- _What is required_
When a line of the entries contains the word "will", report that line.

- _Records_
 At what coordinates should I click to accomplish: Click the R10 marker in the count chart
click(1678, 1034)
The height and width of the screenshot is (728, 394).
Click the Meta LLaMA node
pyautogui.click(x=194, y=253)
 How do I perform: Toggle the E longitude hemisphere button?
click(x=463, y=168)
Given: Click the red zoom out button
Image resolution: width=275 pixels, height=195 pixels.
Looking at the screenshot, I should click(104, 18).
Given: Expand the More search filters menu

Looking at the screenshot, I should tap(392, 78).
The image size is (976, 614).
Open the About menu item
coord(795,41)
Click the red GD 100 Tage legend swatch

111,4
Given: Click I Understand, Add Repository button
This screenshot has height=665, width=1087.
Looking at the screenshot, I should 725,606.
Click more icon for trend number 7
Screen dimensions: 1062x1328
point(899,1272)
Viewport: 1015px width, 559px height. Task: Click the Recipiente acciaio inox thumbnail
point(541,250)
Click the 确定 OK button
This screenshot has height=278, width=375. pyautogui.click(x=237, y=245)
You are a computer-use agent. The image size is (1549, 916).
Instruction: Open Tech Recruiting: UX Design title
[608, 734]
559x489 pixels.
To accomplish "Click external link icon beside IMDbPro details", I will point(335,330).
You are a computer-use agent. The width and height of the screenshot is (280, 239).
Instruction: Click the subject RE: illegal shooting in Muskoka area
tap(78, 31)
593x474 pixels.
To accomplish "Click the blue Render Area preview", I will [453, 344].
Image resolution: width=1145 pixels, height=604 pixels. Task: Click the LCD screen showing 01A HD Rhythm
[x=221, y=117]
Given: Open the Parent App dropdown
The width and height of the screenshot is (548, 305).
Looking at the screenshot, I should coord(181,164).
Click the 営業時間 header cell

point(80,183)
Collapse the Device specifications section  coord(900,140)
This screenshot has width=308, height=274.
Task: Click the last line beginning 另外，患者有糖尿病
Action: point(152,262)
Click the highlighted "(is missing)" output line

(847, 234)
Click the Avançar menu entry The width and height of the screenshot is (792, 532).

- _Task response_
To accomplish "Click external link icon beside IMDbPro details", I will point(335,330).
To accomplish "Click the blue Render Area preview", I will [453, 344].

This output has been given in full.